La Señorita Cora a parte de ser un cuento desarrollado en un medio hostil y frío como lo es un hospital donde se empeñan en tratar la dolencia y no al paciente, llevando a sus usuarios a un camino sin retorno: enfermedad tras enfermedad, vacío tras vacío, trastocado en el pensamiento por la muerte y el desamparo, es también un cuento experimental ya que transgréde el paradigma de las historias contadas desde la perspectiva de un solo narrador, aquí cada personaje interviene en la historia, en el relato, construyendo su propio discurso narrativo; como lo mostraremos a continuación:

 

“No entiendo por qué no me dejan pasar la noche en la clínica” Narrador Madre.

 

“…Mamá cree que soy un chico y me hace hacer cada papelón” Narrador Pablo.

 

“El nene de mamá ya no esta tan garifo como ayer” Narración de Cora.

 

“Nunca entendí mucho a Cora” Narrador Marcial.

 

“Usted quédese, señor Moran” Narrador Médico Suárez.
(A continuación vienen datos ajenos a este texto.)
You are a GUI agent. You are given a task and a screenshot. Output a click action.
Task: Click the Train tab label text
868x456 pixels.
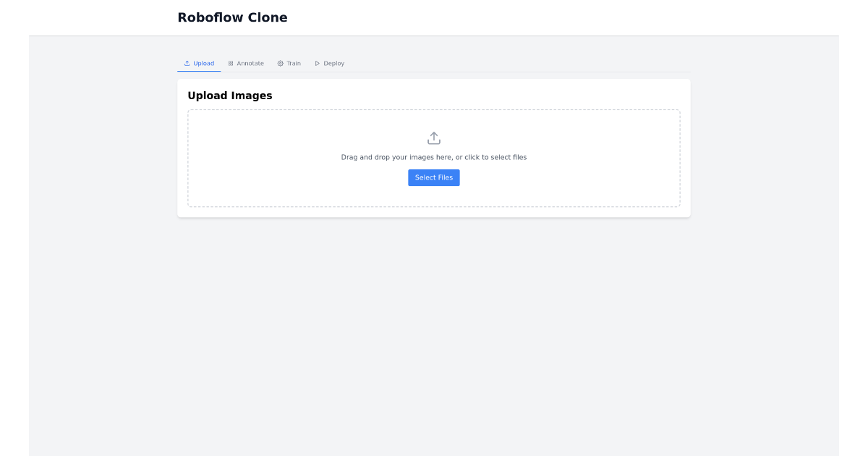(x=292, y=63)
Siendo la narración el hecho de narrar en sí mismo, es decir, el acto o enunciación narrativa que produce el relato tal como lo expresa Genette.

 

Todo este análisis de cierto modo estructural es solo para explicar la congruente multivocidad narrativa presente en el cuento, queriendo representar tal vez esa gran variedad cultural de América Latina, haciendo un llamado de atención a cada lector, a cada habitante de esta región transparente y mágica para que asume o desempeñe de manera incipiente su rol o papel en ese engranaje pluralista que se llama Sociedad, demostrando una vez más que el escritor reacciona ante el sistema de creencias, inquietudes, valores, etc., de la sociedad de su tiempo aceptándolos o rechazándolos. Y a la inversa, el escritor la plantea a la sociedad problemas y soluciones, unos comportamientos e ideales, que esta no había concebido; como lo afirma María Angeles Maeso en los temores de los poetas.

 

En la Señorita Cora también se ponen en juego a la conciencia y lo que acontece ella con el tiempo; los remordimientos los cuales marcan la relación entre las fantasías y realidades adolescentes representados en Pablo y el menosprecio representado en Cora: en un principio la enfermera es distante y frígida, pero al final es más amable y familiar, quizás por la nueva operación de Pablo y el estado tan lamentable en que lo veía: pálido, triste, vomitado; entonces incito en ella ese lado benévolo y alegre de ayudar a alguien que verdaderamente lo necesita o por el temor de que Pablo dijera algo sobre su amorío con Marcial, el anestesiólogo. Se puede ver claramente las actitudes y sentimentalismo que provocan cuando somos intimidados por personas ajenas al diario vivir, afectando nuestra cotidianidad y nuestra intimidad; sobreentendiendo además los pedestales jerárquicos en que transcurre la historia y la realidad: usted me llama así porque yo mandó, usted hace esto porque yo tengo el poder y cuando se rompen esos cánones tradicionales; el mundo artificial de las clase sociales se confunden y derrumba, volviéndose a reconstruir formando un circulo vicioso inacabable. No hay salida.

 

Sería mejor, como dice Pablo quedarse dormido, porque dormido no siento dolor, tristeza, incertidumbre, rabia, soledad y por consiguiente evado la realidad, los problemas, pero a ese punto es al que quiere llegar el autor, que despertamos del lánguido sueño y nos enfrentamos a los miedos y dudas que alberga la conciencia y de una vez y por todas nos comprometamos con nosotros mismos y con nuestros hermanos a sobrellevar la carga que impone la sociedad.